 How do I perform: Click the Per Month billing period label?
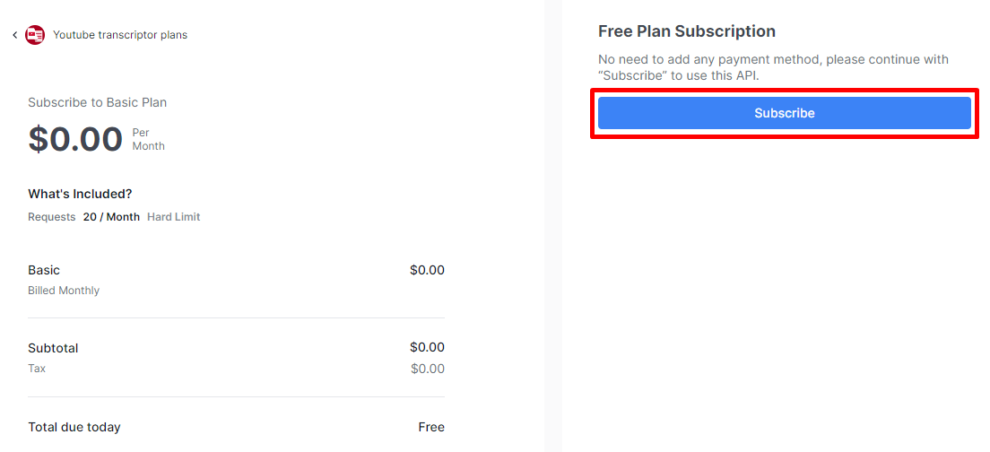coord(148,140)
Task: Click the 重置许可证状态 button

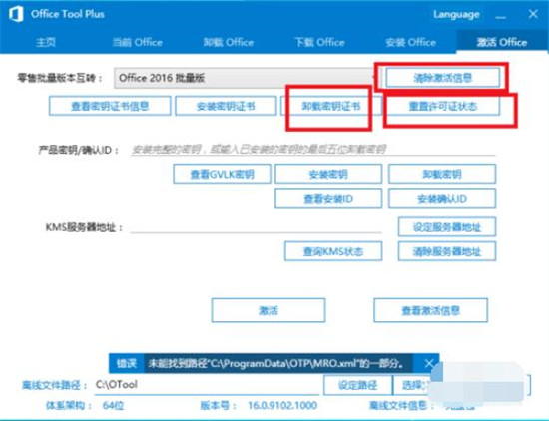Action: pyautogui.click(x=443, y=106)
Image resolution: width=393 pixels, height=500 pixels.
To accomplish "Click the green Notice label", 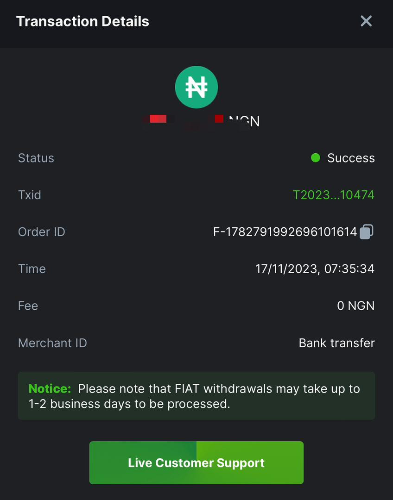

---

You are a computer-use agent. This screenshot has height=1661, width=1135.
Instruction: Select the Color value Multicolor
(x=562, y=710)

*The problem*
Above are records; write out the lines from the one with "How do I perform: Click" down to the one with "the green Notice", exactly, leaving the pictures out.

*Exercise result*
 How do I perform: Click the Per Month billing period label?
coord(148,140)
Task: Click the 重置许可证状态 button

Action: pyautogui.click(x=443, y=106)
Image resolution: width=393 pixels, height=500 pixels.
To accomplish "Click the green Notice label", 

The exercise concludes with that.